### ACTIVITY
Please retype every entry, keeping each one exactly as written.

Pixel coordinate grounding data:
..............................

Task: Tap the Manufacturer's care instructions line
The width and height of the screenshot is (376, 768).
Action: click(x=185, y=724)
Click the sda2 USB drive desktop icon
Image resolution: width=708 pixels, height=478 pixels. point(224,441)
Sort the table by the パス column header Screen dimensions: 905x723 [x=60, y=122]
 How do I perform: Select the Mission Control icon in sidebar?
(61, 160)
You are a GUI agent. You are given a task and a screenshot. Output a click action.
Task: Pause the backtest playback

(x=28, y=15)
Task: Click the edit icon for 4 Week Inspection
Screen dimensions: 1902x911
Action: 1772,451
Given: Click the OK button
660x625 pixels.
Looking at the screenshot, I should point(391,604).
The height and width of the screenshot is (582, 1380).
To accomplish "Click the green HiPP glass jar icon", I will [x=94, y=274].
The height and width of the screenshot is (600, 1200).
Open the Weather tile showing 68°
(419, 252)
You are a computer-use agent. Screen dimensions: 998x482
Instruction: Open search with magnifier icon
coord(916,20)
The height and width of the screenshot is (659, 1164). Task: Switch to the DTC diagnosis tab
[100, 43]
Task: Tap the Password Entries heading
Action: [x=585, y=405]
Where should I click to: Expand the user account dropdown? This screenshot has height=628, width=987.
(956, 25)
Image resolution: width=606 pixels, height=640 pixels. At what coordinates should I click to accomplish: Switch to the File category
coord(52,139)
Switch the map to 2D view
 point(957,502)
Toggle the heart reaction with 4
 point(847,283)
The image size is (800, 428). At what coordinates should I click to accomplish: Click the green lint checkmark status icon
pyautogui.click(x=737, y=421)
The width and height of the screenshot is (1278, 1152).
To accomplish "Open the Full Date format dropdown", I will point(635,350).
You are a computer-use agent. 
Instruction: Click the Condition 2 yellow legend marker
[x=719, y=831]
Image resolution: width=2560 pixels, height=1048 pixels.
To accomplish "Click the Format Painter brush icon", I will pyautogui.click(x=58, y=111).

..............................

### SOLVED EXERCISE
Task: Tap the Manufacturer's care instructions line
The width and height of the screenshot is (376, 768).
Action: click(x=185, y=724)
Click the sda2 USB drive desktop icon
Image resolution: width=708 pixels, height=478 pixels. point(224,441)
Sort the table by the パス column header Screen dimensions: 905x723 [x=60, y=122]
 How do I perform: Select the Mission Control icon in sidebar?
(61, 160)
You are a GUI agent. You are given a task and a screenshot. Output a click action.
Task: Pause the backtest playback

(x=28, y=15)
Task: Click the edit icon for 4 Week Inspection
Screen dimensions: 1902x911
Action: 1772,451
Given: Click the OK button
660x625 pixels.
Looking at the screenshot, I should point(391,604).
The height and width of the screenshot is (582, 1380).
To accomplish "Click the green HiPP glass jar icon", I will [x=94, y=274].
The height and width of the screenshot is (600, 1200).
Open the Weather tile showing 68°
(419, 252)
You are a computer-use agent. Screen dimensions: 998x482
Instruction: Open search with magnifier icon
coord(916,20)
The height and width of the screenshot is (659, 1164). Task: Switch to the DTC diagnosis tab
[100, 43]
Task: Tap the Password Entries heading
Action: [x=585, y=405]
Where should I click to: Expand the user account dropdown? This screenshot has height=628, width=987.
(956, 25)
Image resolution: width=606 pixels, height=640 pixels. At what coordinates should I click to accomplish: Switch to the File category
coord(52,139)
Switch the map to 2D view
 point(957,502)
Toggle the heart reaction with 4
 point(847,283)
The image size is (800, 428). At what coordinates should I click to accomplish: Click the green lint checkmark status icon
pyautogui.click(x=737, y=421)
The width and height of the screenshot is (1278, 1152).
To accomplish "Open the Full Date format dropdown", I will point(635,350).
You are a computer-use agent. 
Instruction: Click the Condition 2 yellow legend marker
[x=719, y=831]
Image resolution: width=2560 pixels, height=1048 pixels.
To accomplish "Click the Format Painter brush icon", I will pyautogui.click(x=58, y=111).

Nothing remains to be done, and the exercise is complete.